旧打狗駅故事館は、その名の通り、もとの打狗駅を博物館として使用しています。打狗は高雄の古い呼び方で、この地に住んでいた先住民が呼んでいた地名の「Takau」(竹林を意味します)に台湾人が漢字を当てはめたものです。日本統治時代の1920年に高雄に改称されました。
現在の高雄駅は、旧打狗駅故事館よりかなり離れた内陸側にありますが、これは現・高雄駅が1941年に新たに設けられた「新・高雄駅」だったためです。高雄駅では現在、地下化とそれに付帯する工事が進んでいますが、かつて建設された駅舎が今も保存されています。
旧打狗駅は、1900年から1908年までは打狗停車場、1920年までは打狗駅、1941年までは高雄駅という名称でした。同年からは新たに高雄港駅に改称され、2008年に現・高雄駅地下化工事の影響などによって廃止されるまで、主に貨物列車の駅として利用されました。旧打狗駅は、高雄で最も古い歴史を持つ駅なのです。
松葉隼撮影
旧打狗駅故事館は、最近まで「高雄港駅」であったことからもわかるように、港に近く、現在は高雄捷運(メトロ)の西子湾駅の目の前にあります。打狗(高雄)駅として活躍していた時代、この駅は北部の台北や基隆とを結ぶ縦貫線の終点で、台湾島内でも最も重要な駅の一つでした。港に近い駅であったことから、鉄道で高雄まで来た人が船に乗り替えたり、運んできた物資を船に載せ替えたりする拠点として利用され、現在まで続く貿易港・高雄を支えていました。
2008年に鉄道の駅としての役目を終え、2010年に博物館に生まれ変わりました。しかし、2017年には、この地に高雄軽軌(ライトレール)の「哈瑪星駅」が設置され、駅として復活することになりました。
哈瑪星は台湾語で「ハマセン」と発音しますが、これは日本語の「浜線」に由来します。かつてここには、高雄港駅と高雄駅などを結ぶ貨物線・高雄臨港線(通称、浜線)があり、「浜線」がいつしか「哈瑪星」になりました。それだけ、この地域と鉄道は深い関係にあります。2021年には、この浜線があった場所にライトレールの路線が延長されました。

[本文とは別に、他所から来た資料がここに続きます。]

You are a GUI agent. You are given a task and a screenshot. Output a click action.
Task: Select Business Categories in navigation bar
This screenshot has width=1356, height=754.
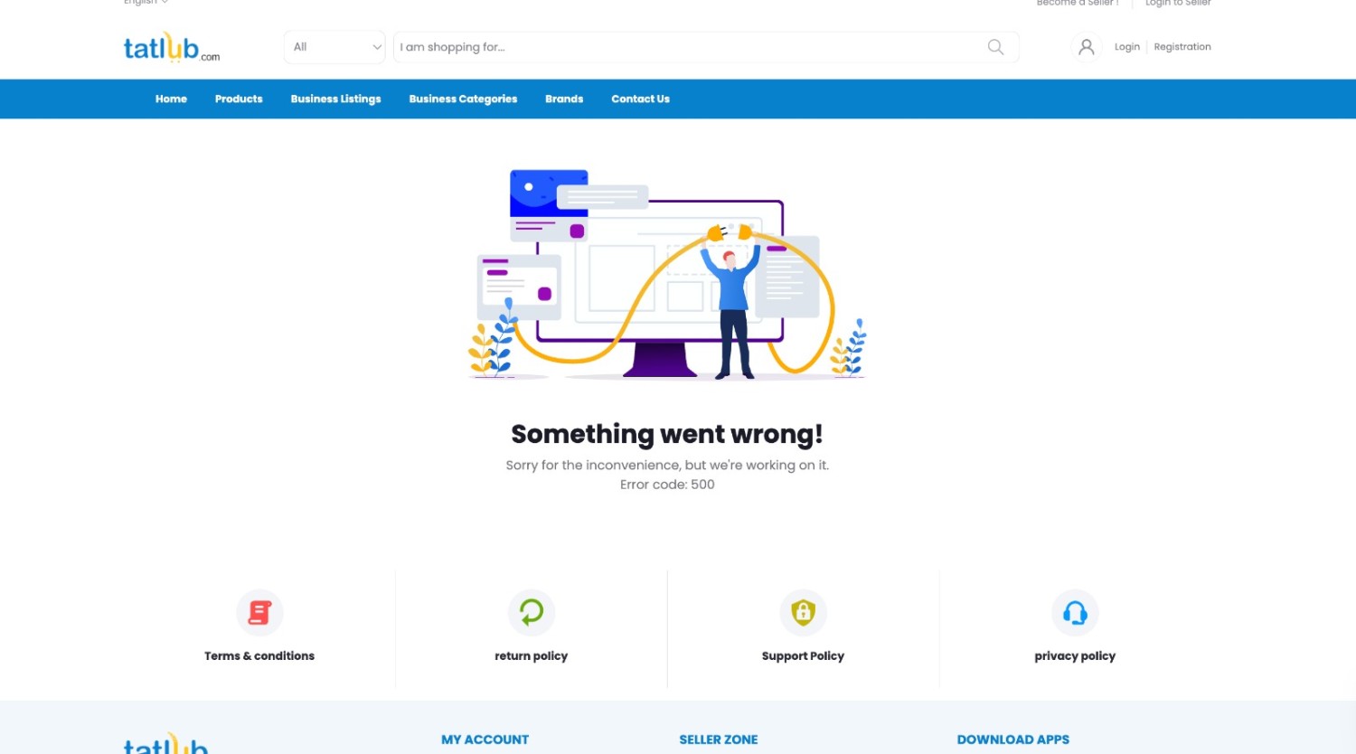[x=463, y=99]
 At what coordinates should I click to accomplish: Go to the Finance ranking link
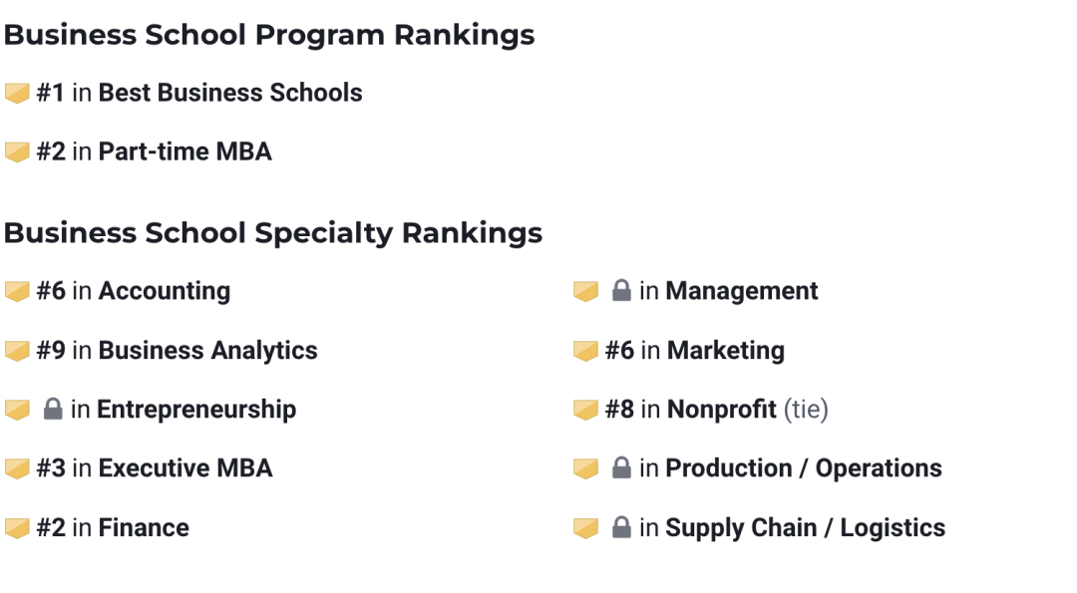point(143,527)
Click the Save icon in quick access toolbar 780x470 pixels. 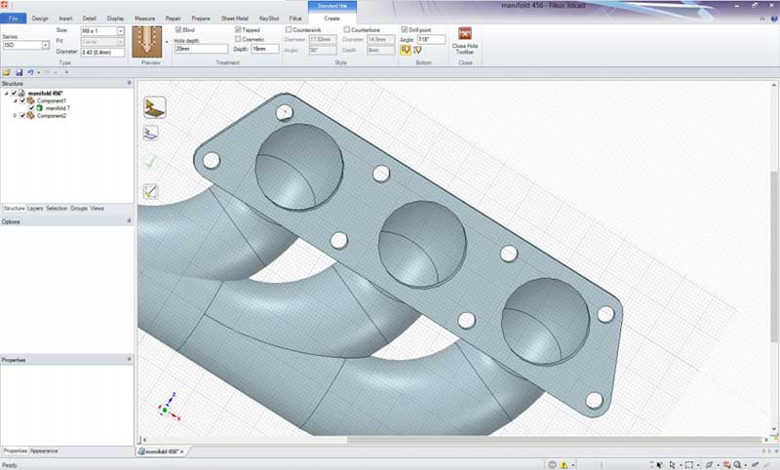19,72
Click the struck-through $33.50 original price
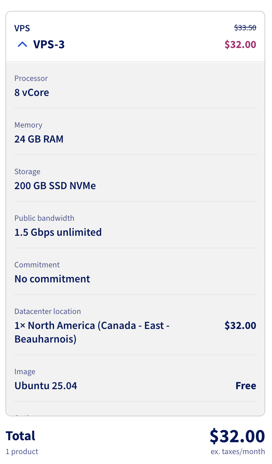 coord(245,28)

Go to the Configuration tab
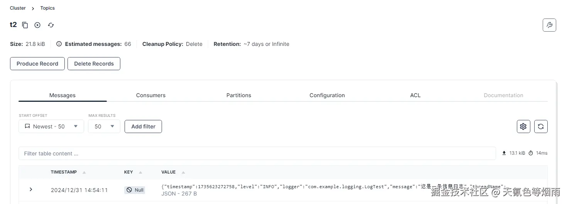point(327,95)
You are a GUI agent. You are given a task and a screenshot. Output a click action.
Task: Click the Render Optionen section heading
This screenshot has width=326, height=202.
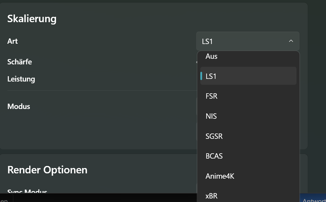coord(47,170)
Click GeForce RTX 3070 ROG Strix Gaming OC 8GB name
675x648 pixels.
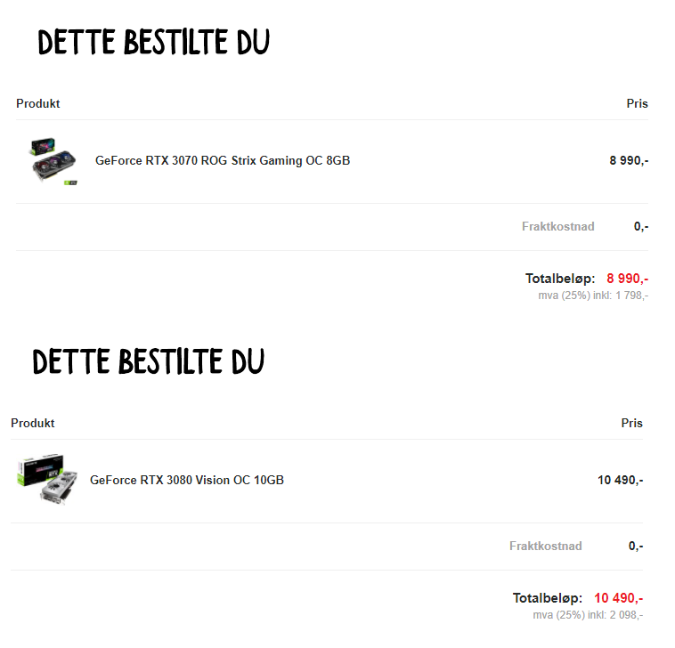pyautogui.click(x=223, y=160)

こうして、浜線と高雄の歴史は未来へと続いていくことになったのです。
廣田琢也提供
旧打狗駅故事館は、かつて高雄港駅として利用されていた駅舎を活用し、新旧高雄駅や浜線の歴史、貨物駅としての役割を紹介しているほか、現役時代に使われていた貴重な鉄道用品を展示しています。駅舎だけでなく、信号機やポイントを管理していた信号所の建物や、貨物列車などを停車させておくヤード(操車場)も保存され、広大な空間を公園のように利用しています。休日には多くの市民が訪れ、凧揚げやシャボン玉などをして遊ぶ様子が見られます。駅舎の横には、台湾鉄道などで活躍していた機関車や客車、貨車なども展示されています。また、哈瑪星エリアには、埠頭側に「駁二(ボーアール)芸術特区」が設けられ、倉庫をリノベーションしたカフェやショップなど、おしゃれな店が多数あります。また、「哈瑪星台湾鉄道館」には台湾の風景を再現した鉄道のジオラマが展示されており、高雄と鉄道の繋がりの深さを感じることができます。